France has just passed its annual budget, which includes some eye-watering adjustments to the Air Passenger Transport Tax (Taxe de Solidarité sur les Billets d’Avion, or TSBA), which now extends to commercial BizAv flights (aircraft with 19 seats or less).

The new rates are due to take effect from 1 March 2025, and vary depending on destination. For BizAv departing from French airports, the new rates per passenger will be:

  • €420 for European destinations
  • €1015 for intermediate destinations (everywhere else up to 5500km)
  • €2100 for long-distance destinations (beyond 5500km).

And yes, those rates are per passenger! Domestic flights within France will have to pay an extra 10% VAT on top of these rates.

The airlines are getting hit too. The budget includes a rise from €2.63 to €7.40 for an economy ticket heading anywhere within Europe, and more if you’re going somewhere farther away or are traveling in business class.

To make things worse, there’s a weird way they calculate the distance flown. The new law specifies that the distance used to determine the tax will be calculated from LFPG/Paris Charles de Gaulle airport (what they call the the “national reference aerodrome of the metropolitan territory”), rather than the actual distance between departure and destination airports.

For example, if you’re flying from LFMN/Nice to KTEB/Teterboro, the tax calculation will actually use the distance from LFPG/Paris to KTEB/Teterboro instead. The idea with this weird method is that it helps give a consistent and simplified way of calculating the distance for tax purposes.

Do private flights have to pay this too?

We’re almost 100% sure they don’t.

The new tax rules list a few exemptions, including: “flights undertaken by a physical or legal person for the purposes of leisure aviation or on their own behalf.”

That sounds very much like private flights.

Also, the French tax authority has an entire website where they try to answer questions like this. The best answer comes in the March 1st FAQ which clarifies three points:

“Own-account” (ie. private) flights are not subject to the tax:

“In the case of own-account flights (i.e. private flights) involving employees or managers of the operator, or employees/managers of a company that owns 100% of the operator, these are not subject to the TS.”

Non-commercial flights are not taxable:

“Article L. 422-5 of the CIBS specifies at national level the definition of commercial flight established at European level. Under these conditions, an aircraft flight that does not fall within the definition of a commercial flight is not taxable… The economic activity criteria is not met if the activity is not carried out for valuable consideration.”

Fractional/shared ownership flights are generally considered private and not subject to the tax:

“With regard to the criteria of carrying out transport on behalf of third parties: shared/fractional ownership models are part of own-account transport…”

The doc also says that even if a flight is filed as “General Aviation” (G) in the flight plan, this does not automatically mean it is tax-exempt.

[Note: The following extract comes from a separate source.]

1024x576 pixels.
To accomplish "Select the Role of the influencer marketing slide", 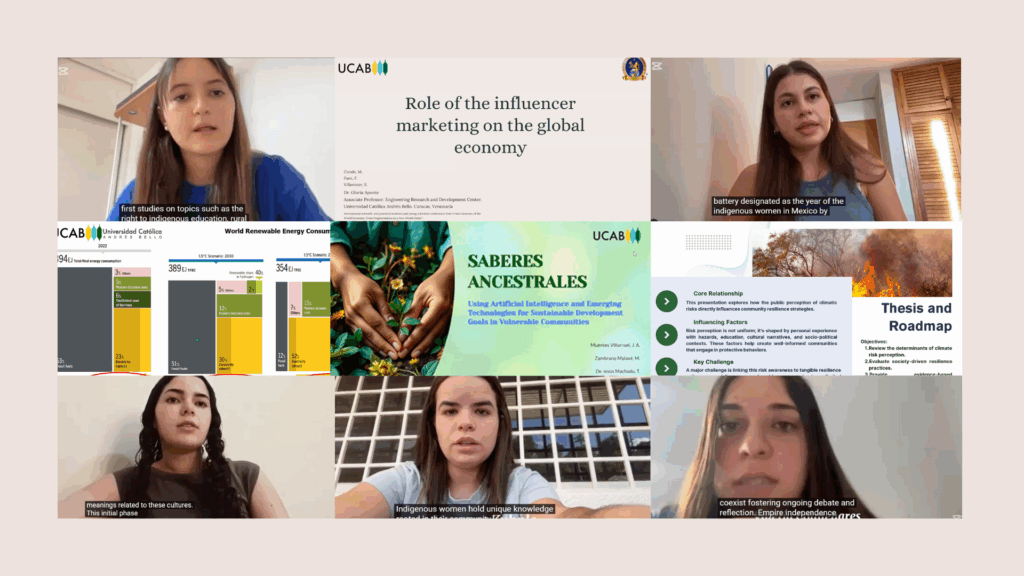I will (x=492, y=139).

It sounds like the authorities pretty much ignore how the flight plan is filed – they’re more interested in determining whether the flight truly meets the definition of non-commercial private transport or commercial transport under tax law.

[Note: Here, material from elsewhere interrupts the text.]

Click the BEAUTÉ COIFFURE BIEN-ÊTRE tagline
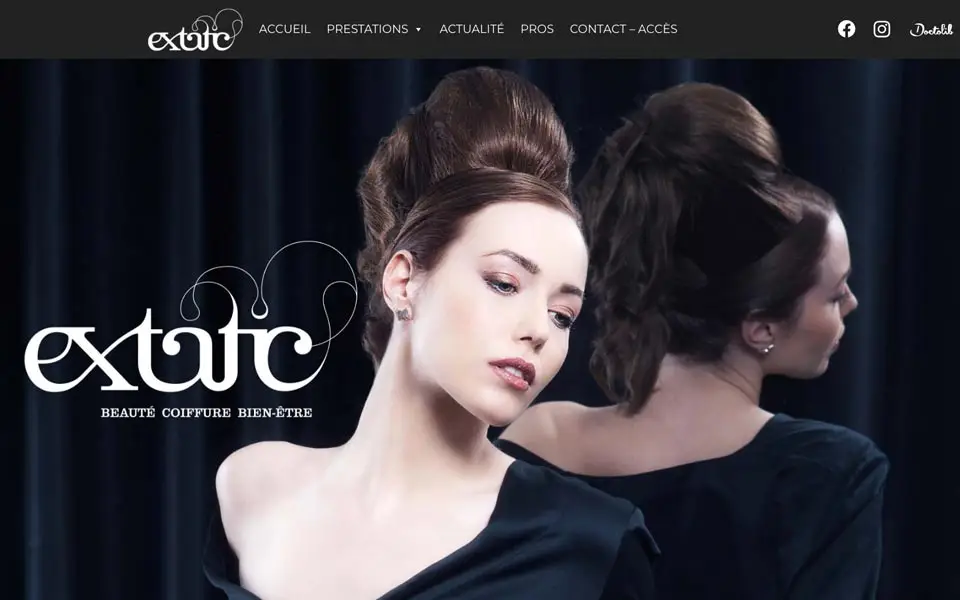The image size is (960, 600). click(206, 412)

What about flights from French overseas territories?

The tax applies to flights departing from both mainland France and most French overseas territories – but with some exceptions.

The tax applies to flights departing from:

  • Mainland France (including Corsica)
  • French overseas departments and regions (includes: Guadeloupe, Reunion, Martinique, Mayotte, French Guyana). For flights from these places, note that you’ll be paying the cheapest band of tax here (ie. €420) if the flight is heading somewhere less than 1000km away, or to Europe. So for example, a TFFR/Guadeloupe to LEMD/Madrid flight would qualify for this. On the other hand, a TFFR/Guadeloupe to KTEB/Teterboro flight would cost €1015 (as KTEB falls into the “Intermediate Destination” category – between 1000 and 5500 km). 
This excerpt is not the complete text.